Connecting Past and Present Through Acts of Compassion by Elizabeth Edmondson

After reflecting on a busy first day in Poland, I am touched by the remarks of Rabbi Schudrich during our visit to the Nozyk Synagogue. While addressing the long term effects of the Holocaust on Poland and the Jewish population, he said something to the effect that we have no ability to change how many Jews died during the Holocaust; however, the Jewish community has developed a deep and profound understanding of what it feels like to be in crisis and to need to flee one’s home for safety, and as a result, they have rallied to support the Ukrainian refugees who are fleeing their homeland to avoid the Russian invasion. 

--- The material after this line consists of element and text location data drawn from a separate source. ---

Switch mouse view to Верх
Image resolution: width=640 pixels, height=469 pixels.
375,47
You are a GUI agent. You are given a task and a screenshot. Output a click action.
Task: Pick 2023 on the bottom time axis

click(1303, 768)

This willingness to help strangers and the depths of human connection across cultures were themes I heard recurring throughout my conversations. I ate dinner with the principal of the Jewish Day School in Warsaw, and she shared that they have opened their doors to Ukrainian students– students who do not know the language, who have suffered trauma, and who come and go, sometimes without warning. While they do not have the resources to meet all the learning needs of these new students, they are providing community for them and ensuring that their education can continue, even while they are far from home.

And of course there was the young man at dinner who shared his story of going to the border to help Ukrainian refugees. His Catholic Polish grandmother created a humanitarian legacy of hiding Jews during the Holocaust and helping them to freedom, and now he follows in his family’s footsteps by funneling resources to Ukrainian refugees in Poland. He continues to live his family’s legacy of empathy by ‘continuing to be the thing that they did not have but that they needed.’ It isn’t possible to just sit back and watch while others suffer when you know what it is like to suffer yourself.

This type of humanity and empathic connection is critical. History tells us that the most horrific of acts are most possible when we cease to see the humanity in others, and it was beautiful to see how the contemporary Polish community was harnessing their lessons of the past in order to help support those living in chaos and pain now.